== DATA FOR THIS EXERCISE
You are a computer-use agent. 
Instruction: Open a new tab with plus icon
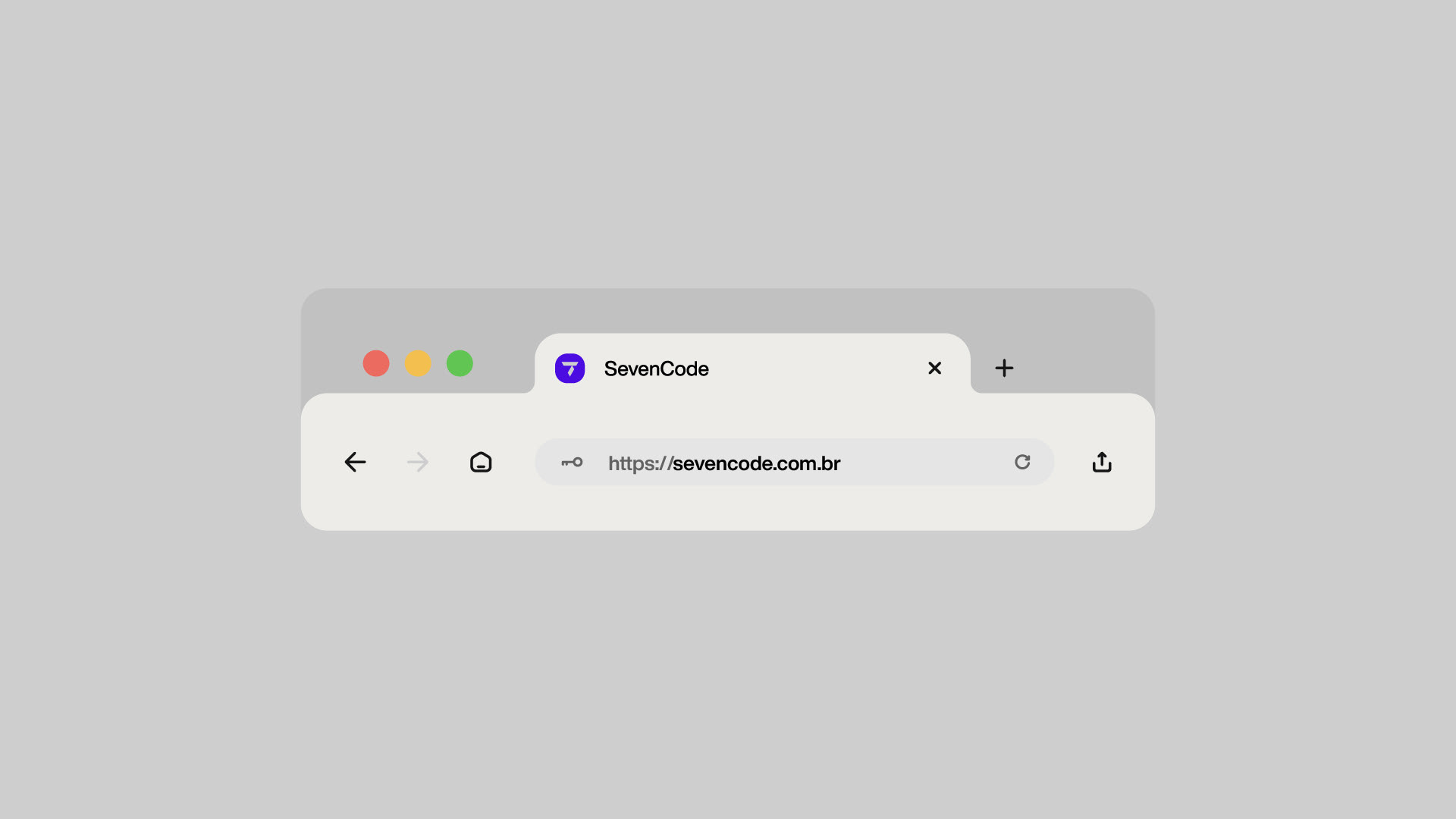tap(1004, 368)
====
== DATA FOR THIS EXERCISE
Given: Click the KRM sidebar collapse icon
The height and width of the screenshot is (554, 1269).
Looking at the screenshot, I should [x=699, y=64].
====
== DATA FOR THIS EXERCISE
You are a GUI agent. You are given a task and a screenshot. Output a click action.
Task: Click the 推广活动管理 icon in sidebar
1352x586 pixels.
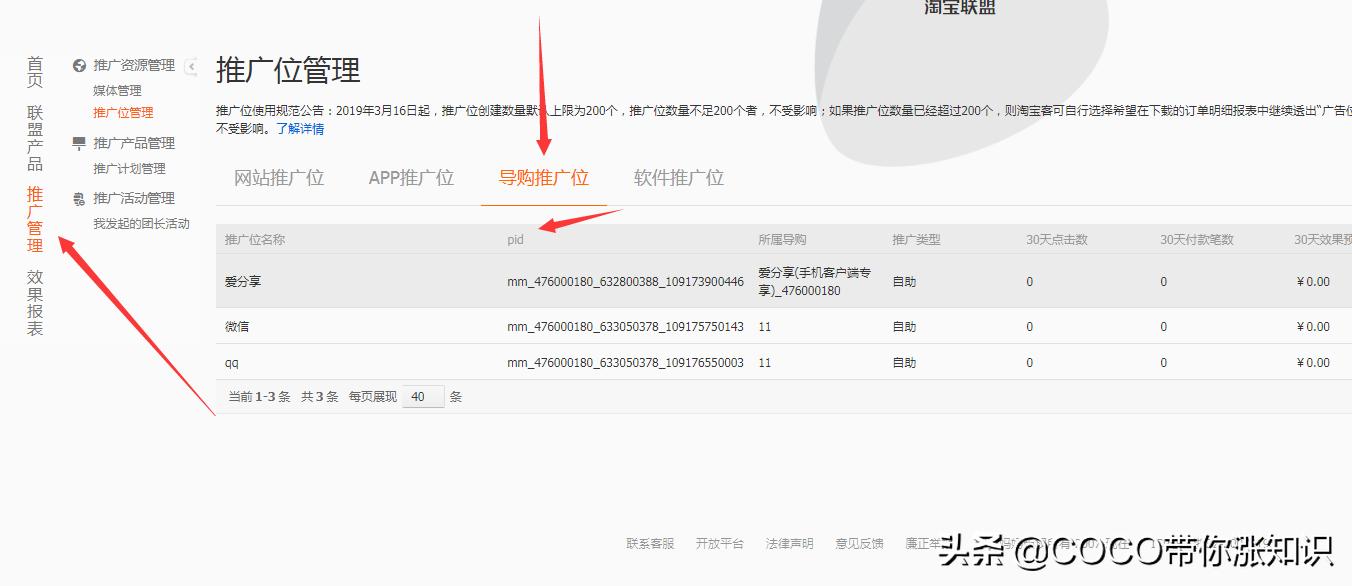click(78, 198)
====
> **WHAT TO WORK ON**:
Scan the data, and report each line that uses the word "agent".

> **TASK OUTPUT**:
You are a computer-use agent. 
You are a GUI agent. You are given a task and a screenshot. Output a click action.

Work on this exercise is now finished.